UPDATE: I know it is unusual to post an update at the same time as the main post, but I wrote this review back in January of 2017 after installing the kit, and just found it on my computer. SO I figured I would update it and post it.
I have had the kit for over a year now and I am reasonably happy with the ride of the final product. The process it took to get to this point still is not a happy memory and I would certainly do it differently if I could do it over.
The ZJ works well as a daily driver, though with the wandering steering I usually use our van for trips out of town and leave the Jeep for my wife to take the kids the four blocks to school in. She gets a lot of looks and comments on the jeep which is great, but that’s why I like driving it too!
It hasn’t let me down with light to moderate wheeling. It looks sharp with 32” tires on it and I haven’t had to trim anything yet. I added a set of ACOS spacers in the front to level it out. It still has a firm ride which is okay most of the time, but a little bouncy on rough roads.

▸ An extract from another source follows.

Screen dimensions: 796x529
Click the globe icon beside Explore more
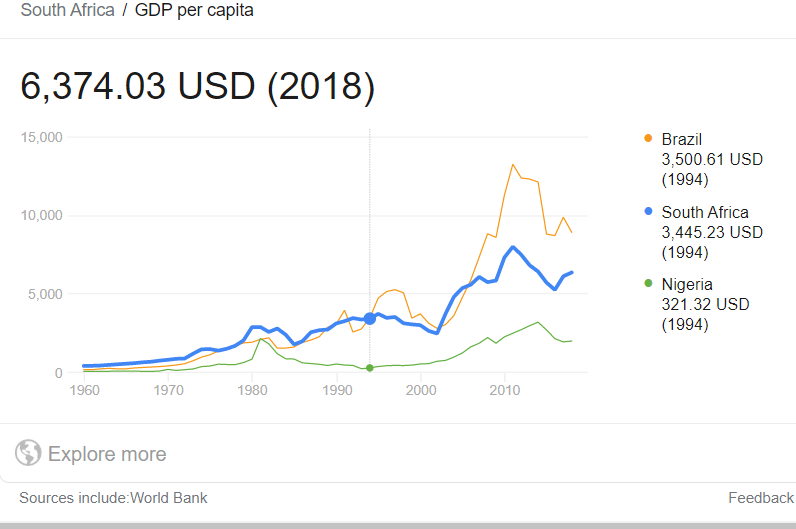28,453
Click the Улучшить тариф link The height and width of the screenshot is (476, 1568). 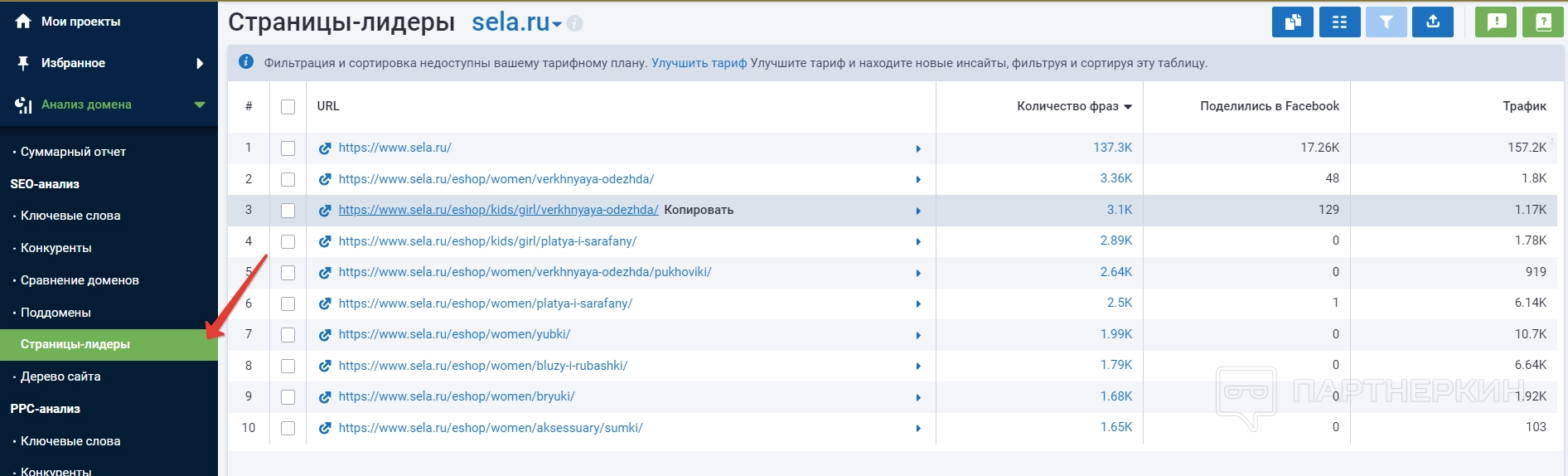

I also pull a 6 x 12 flat deck trailer loaded with heavy construction supplies several times (over 150 Km each way) and it has handled that pretty well with not too much sag in the back end. S I said before, it still wanders a fair bit at highway speeds, which makes driving it long distances more “work” than “fun”. This should be fixable with a new driveshaft, I just have not had the time to do this yet.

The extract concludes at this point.